2. Start at the `root_hash`.
3. Recursively (`recursive_get`) fetch the node corresponding to the current hash from the `db`.
4. Based on the node type:
* `Empty`: Key not found -> `None`.
* `Leaf`: If the leaf's `path` matches the *remaining* `NibblePath`, return the `value`. Otherwise -> `None`.
* `Extension`: If the `NibblePath` starts with the extension's `path`, consume that part of the path and recurse using the `next_node_hash` and the rest of the `NibblePath`. Otherwise -> `None`.
* `Branch`:
* If the `NibblePath` is now empty, return the branch's optional `value`.
* Otherwise, take the *next* nibble from the `NibblePath`, look up the corresponding `child_hash` in the `children` array. If `Some(hash)`, recurse using that `hash` and the rest of the `NibblePath`. If `None` -> `None`.
* **`put(key, value)` (Insertion/Update):**
1. Convert `key` to `NibblePath`.
2. Start at the `root_hash`.
3. Recursively (`recursive_put`) traverse the trie similar to `get`.
4. When the correct position/node is reached, modify the trie structure. This is the complex part involving several cases:
* **Inserting into `Empty`:** Creates a new `Leaf` node.
* **Inserting into `Leaf`:**
* If keys match exactly: Update the value if different, creating a *new* Leaf node (with a new hash).
* If keys diverge: Replace the `Leaf` with a new `Branch` (and potentially an `Extension` if there was a common prefix). The original leaf data and the new data are placed appropriately within or below the new `Branch`.
* **Inserting into `Extension`:**
* If the path matches the extension fully: Recurse down to the `next_node_hash`.
* If the path diverges within the extension: Split the `Extension`. Create a new `Branch` at the divergence point, and potentially a new `Extension` leading to it.
* **Inserting into `Branch`:**
* If the path ends here: Update the `value` of the `Branch`.
* If the path continues: Recurse down the appropriate child path (creating it if it's `None`).
5. **Crucially:** Whenever a node is modified or created, it's serialized and stored (`store_node`), generating a *new hash*. This new hash is returned upwards.
6. Parent nodes (Branches/Extensions) update their `children` or `next_node_hash` with the *new* hash received from the recursive call.
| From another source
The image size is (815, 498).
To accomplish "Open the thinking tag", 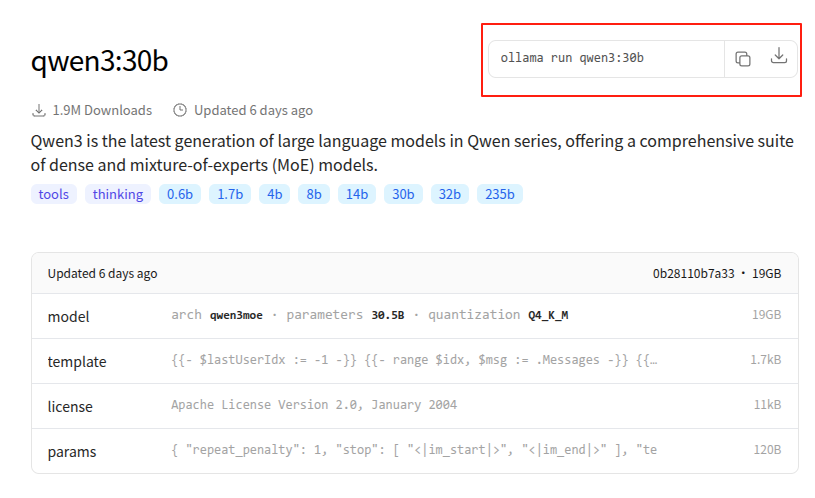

This process repeats up to the root.
7. The final hash returned by the top-level `recursive_put` call becomes the *new* `root_hash` of the entire trie.
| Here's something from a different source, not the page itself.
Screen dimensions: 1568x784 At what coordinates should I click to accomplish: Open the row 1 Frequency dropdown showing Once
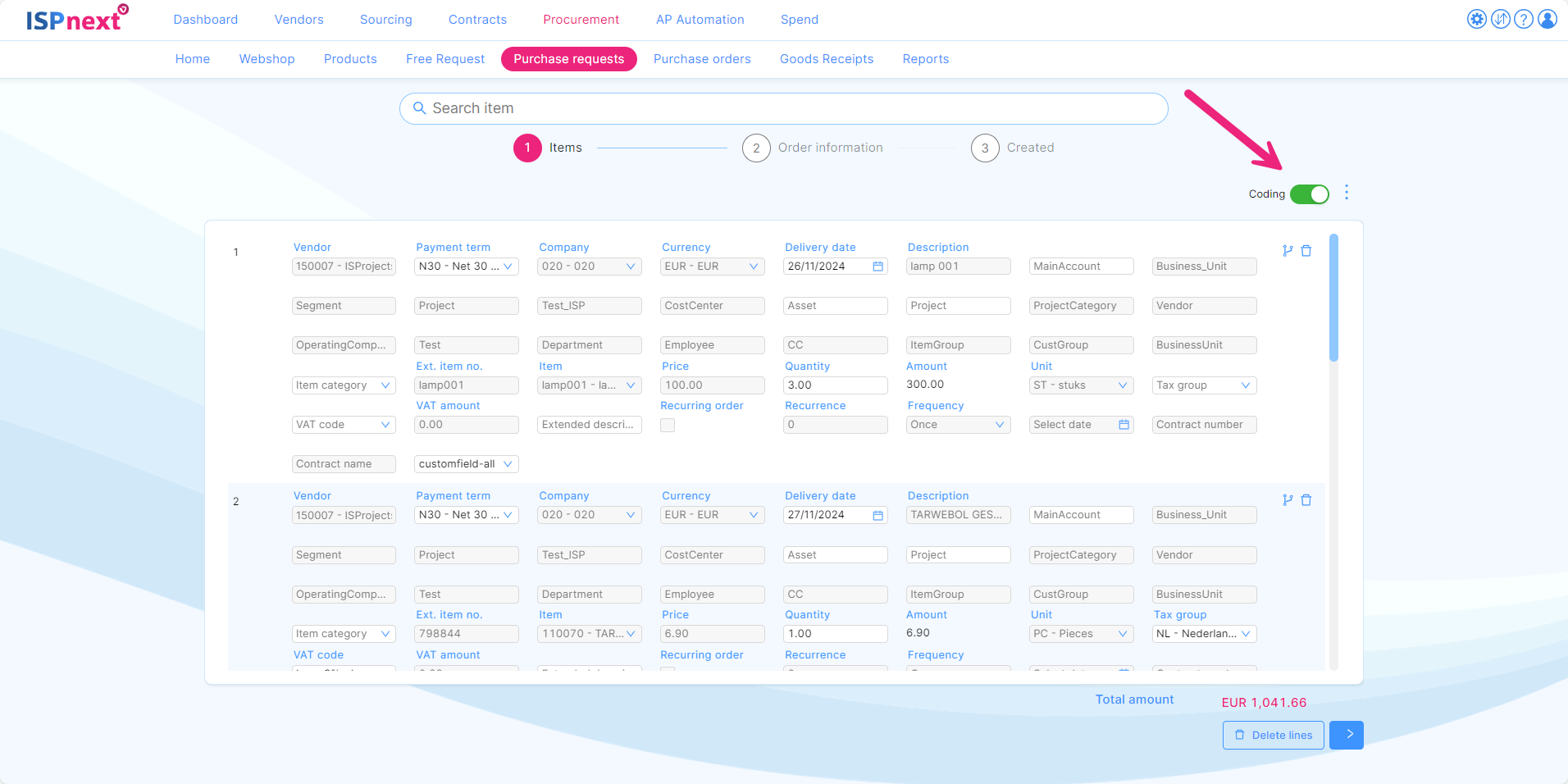pos(957,425)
**Example Walkthrough (from `main`):**
1. **`trie.put(b"dog", b"puppy")`**: `dog` -> `[6,4,6,f,6,7]`. Trie is likely empty. Creates a `Leaf` node, stores it, updates `root_hash`.
2. **`trie.put(b"doge", b"coin")`**: `doge` -> `[6,4,6,f,6,7,6,5]`.
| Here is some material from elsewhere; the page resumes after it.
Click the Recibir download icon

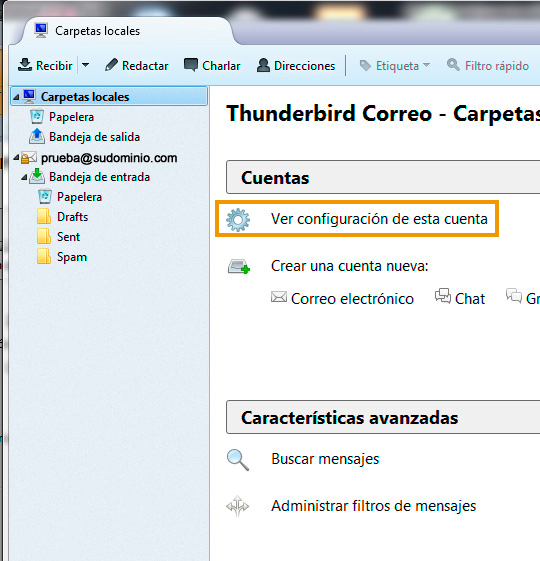point(25,65)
* Traverses to the `Leaf` for "dog".
* Finds common prefix `[6,4,6,f,6,7]`.
* Replaces the `Leaf` node:
* A new `Branch` node is created.
* The `Branch` gets the value `"puppy"` (since "dog" terminates here).
* The `children[6]` slot (for the 'e' nibble) points to a *new* `Leaf { path: [5], value: "coin" }`.
* If the original "dog" Leaf wasn't the direct root, an `Extension` node might be created/updated to point to this new `Branch`.
* New nodes are stored, hashes propagate up, `root_hash` changes.
3. **`trie.put(b"do", b"verb")`**: `do` -> `[6,4,6,f]`.
* Traverses the trie. Let's assume it encounters an `Extension` node with path `[6,4,6,f,6,7]` (leading to the "dog"/"doge" structure).
* The path "do" (`[6,4,6,f]`) diverges *within* this extension path.
* The `Extension` is split:
* A new `Branch` node is created representing the divergence point after `[6,4,6,f]`.
* This `Branch` gets the value `Some("verb")` (since "do" terminates here).
* Its `children[6]` slot (for the next nibble 'g' in "dog") points to a *new* node (likely another Extension or Branch) representing the rest of the original "dog"/"doge" structure (e.g., `Extension { path: [7], next_node_hash: HASH_OF_DOG_BRANCH }`).
* If the original split Extension wasn't the root, a *new* `Extension` node might be created with path `[6,4,6,f]` pointing to the new `Branch`.
* Again, new nodes, new hashes, new `root_hash`.
This process of node creation, splitting, and hash propagation ensures the trie remains consistent and the `root_hash` accurately reflects its entire state after each modification.